Heat the olive oil in a medium saucepan. Add the onion and cook until translucent, stirring occasionally, about 6 minutes.
Add the garlic, cumin, smoked paprika, and chili powder. Cook for an additional 1 minute, stirring constantly.
Carefully transfer the cooked onion and spices to a 6-quart slow cooker. Add the celery, carrot, beans, salt, and stock, stirring to combine.
Cover and cook on high for 4-5 hours, or low for 6-7, or until the vegetables are very tender. Do not uncover during this time.
Uncover and add the lime juice. Using an immersion blender, blend the bean mixture for 10-20 seconds. Alternatively, carefully, remove 3-4 cups of the bean mixture to a blender. Cover, blend on high, then add back to the soup, stirring to combine.
You’re looking to blend most of the soup, while leaving some beans and veggies for texture. If you want a very smooth soup blend completely, if you want a very chunky soup, just blend for a few seconds. The more you blend, the thicker the soup will be.
Taste and add additional lime juice and salt if desired. If the soup tastes bland, add more salt, 1 teaspoon at a time, until desired flavor it achieved.
The soup will thicken a bit as it cools, so if you prefer a thicker consistency, allow to cool for 20-30 minutes before serving.
Stovetop Black Bean Soup
Heat the olive oil in a large Dutch oven or lidded pot. Add the onion and cook until translucent, stirring occasionally, about 6 minutes. Add the garlic, cumin, smoked paprika, and chili powder. Cook for an additional 1 minute, stirring constantly.
Add the celery, carrot, beans, salt, and stock, stirring to combine. Cover, bring to a rolling boil, then reduce to a low simmer. Simmer, covered, for 30 minutes, or until the vegetables are very tender, stirring occasionally.
Uncover and add the lime juice. Using an immersion blender, blend the bean mixture for 10-20 seconds. Alternatively, carefully, remove 3-4 cups of the bean mixture to a blender. Cover, blend on high, then add back to the soup, stirring to combine. Note: You’re looking to blend most of the soup, while leaving some beans and veggies for texture. If you want a very smooth soup blend completely, if you want a very chunky soup, just blend for a few seconds. The more you blend, the thicker the soup will be.
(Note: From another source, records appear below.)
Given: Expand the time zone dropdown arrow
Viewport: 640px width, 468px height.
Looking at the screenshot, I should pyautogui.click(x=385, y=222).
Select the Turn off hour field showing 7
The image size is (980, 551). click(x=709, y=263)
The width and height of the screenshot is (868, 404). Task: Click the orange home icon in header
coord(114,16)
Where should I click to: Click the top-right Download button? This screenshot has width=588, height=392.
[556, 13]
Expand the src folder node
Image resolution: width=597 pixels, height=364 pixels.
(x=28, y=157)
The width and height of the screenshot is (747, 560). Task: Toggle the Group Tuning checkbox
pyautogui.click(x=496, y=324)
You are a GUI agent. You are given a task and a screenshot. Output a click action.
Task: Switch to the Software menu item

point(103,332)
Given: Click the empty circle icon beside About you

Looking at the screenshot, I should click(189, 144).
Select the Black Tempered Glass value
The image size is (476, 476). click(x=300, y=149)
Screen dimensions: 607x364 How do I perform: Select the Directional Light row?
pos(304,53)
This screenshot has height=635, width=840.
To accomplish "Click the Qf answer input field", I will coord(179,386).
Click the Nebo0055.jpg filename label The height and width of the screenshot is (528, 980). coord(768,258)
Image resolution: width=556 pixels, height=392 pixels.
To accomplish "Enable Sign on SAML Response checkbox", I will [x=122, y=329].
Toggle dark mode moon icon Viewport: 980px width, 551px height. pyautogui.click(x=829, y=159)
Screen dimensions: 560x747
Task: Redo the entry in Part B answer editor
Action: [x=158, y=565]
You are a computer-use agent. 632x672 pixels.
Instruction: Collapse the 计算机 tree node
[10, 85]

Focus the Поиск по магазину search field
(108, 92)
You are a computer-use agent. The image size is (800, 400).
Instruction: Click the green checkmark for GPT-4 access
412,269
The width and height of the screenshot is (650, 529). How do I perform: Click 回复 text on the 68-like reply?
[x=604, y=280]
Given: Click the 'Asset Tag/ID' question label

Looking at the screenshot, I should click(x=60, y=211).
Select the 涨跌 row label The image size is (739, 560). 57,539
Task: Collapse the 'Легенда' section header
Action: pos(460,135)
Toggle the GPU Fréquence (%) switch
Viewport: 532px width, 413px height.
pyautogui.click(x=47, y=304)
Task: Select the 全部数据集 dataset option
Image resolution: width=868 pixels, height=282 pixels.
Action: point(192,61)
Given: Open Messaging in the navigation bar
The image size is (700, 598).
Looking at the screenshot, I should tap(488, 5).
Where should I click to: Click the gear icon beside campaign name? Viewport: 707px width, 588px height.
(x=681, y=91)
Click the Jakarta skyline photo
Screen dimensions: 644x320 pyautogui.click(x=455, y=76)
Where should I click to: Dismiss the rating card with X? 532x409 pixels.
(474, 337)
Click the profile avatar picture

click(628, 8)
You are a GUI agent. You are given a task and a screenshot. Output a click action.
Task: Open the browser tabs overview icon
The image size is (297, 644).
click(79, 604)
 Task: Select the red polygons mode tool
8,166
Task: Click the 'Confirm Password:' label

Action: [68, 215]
Taste and add additional lime juice and salt if desired. Taste and add additional lime juice and salt if desired. If the soup tastes bland, add more salt, 1 teaspoon at a time, until desired flavor it achieved. The soup will thicken a bit as it cools, so if you prefer a thicker consistency, allow to cool for 20-30 minutes before serving.
Notes
Don't forget to pile on the toppings! I love my go-to 4-ingredient guacamole, sliced avocado, salsa, sour cream, fresh cilantro, fresh lime juice, green onion, hot sauce, and corn chips.
This soup is not particularly spicy, so for more heat, add more chili powder or chipotle in adobo.
For a vegetarian and vegan version, be sure to use vegetable stock in place of chicken stock.
This soup thickens up considerably upon cooling. When reheating, simply add a splash of water or stock to thin it back out to the original consistency.